▶ **Items from a data source**:
-------

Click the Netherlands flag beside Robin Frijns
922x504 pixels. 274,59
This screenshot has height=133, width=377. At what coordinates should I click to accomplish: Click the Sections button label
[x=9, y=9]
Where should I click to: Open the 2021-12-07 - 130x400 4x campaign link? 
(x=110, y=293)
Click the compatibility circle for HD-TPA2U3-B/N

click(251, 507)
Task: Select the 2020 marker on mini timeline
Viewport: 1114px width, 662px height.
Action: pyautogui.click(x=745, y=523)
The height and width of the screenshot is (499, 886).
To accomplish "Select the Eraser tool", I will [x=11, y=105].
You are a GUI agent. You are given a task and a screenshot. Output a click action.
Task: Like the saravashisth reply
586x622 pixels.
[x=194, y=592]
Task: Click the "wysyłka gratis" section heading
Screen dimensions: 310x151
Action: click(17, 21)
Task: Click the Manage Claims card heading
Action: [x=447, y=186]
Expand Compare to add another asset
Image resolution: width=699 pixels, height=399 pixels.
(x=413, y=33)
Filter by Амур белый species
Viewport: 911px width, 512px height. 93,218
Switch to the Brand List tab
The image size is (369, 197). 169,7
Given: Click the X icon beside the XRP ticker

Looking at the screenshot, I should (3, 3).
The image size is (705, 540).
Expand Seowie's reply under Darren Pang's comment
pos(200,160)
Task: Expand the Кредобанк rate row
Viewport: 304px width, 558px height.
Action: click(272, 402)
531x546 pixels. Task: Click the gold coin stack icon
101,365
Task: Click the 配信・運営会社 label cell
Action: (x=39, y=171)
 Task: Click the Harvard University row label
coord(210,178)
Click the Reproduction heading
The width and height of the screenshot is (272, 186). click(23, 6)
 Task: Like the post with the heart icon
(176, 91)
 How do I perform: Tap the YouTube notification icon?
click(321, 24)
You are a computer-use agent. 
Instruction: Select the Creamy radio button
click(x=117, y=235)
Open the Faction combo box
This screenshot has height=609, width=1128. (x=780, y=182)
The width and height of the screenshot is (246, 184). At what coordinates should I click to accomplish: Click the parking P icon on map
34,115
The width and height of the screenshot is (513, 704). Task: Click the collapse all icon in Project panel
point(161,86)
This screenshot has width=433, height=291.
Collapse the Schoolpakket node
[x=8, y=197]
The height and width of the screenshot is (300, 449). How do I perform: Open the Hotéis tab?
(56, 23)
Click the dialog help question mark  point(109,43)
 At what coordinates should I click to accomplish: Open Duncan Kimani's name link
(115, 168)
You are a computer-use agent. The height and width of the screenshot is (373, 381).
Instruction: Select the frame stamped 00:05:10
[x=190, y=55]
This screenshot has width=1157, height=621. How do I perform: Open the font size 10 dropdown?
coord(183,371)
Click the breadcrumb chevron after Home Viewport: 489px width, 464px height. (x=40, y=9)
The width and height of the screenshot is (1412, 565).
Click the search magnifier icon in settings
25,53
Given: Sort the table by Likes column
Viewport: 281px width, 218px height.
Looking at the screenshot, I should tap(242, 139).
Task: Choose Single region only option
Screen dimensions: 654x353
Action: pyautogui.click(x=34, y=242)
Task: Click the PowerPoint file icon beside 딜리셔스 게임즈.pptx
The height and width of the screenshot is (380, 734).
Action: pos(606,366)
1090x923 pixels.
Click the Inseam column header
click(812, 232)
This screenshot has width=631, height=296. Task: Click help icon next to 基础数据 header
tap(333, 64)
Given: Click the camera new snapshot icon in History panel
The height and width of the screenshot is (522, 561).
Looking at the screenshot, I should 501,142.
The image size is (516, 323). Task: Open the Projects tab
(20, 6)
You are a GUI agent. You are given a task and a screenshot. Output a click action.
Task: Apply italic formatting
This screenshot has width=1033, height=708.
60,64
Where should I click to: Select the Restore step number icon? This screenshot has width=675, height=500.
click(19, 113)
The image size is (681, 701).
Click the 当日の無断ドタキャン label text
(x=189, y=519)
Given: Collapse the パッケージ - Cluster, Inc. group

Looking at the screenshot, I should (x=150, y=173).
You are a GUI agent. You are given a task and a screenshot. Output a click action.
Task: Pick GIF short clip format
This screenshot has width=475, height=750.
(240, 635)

-------

▶ **TASK STATEMENT**:
Copy the stretch of the records above that runs from the line with "Screen dimensions: 310x151" through the line with "The image size is (705, 540).". Both end lines belong in the copy, and nothing else does.

▶ **ANSWER SECTION**:
Screen dimensions: 310x151
Action: click(17, 21)
Task: Click the Manage Claims card heading
Action: [x=447, y=186]
Expand Compare to add another asset
Image resolution: width=699 pixels, height=399 pixels.
(x=413, y=33)
Filter by Амур белый species
Viewport: 911px width, 512px height. 93,218
Switch to the Brand List tab
The image size is (369, 197). 169,7
Given: Click the X icon beside the XRP ticker

Looking at the screenshot, I should (3, 3).
The image size is (705, 540).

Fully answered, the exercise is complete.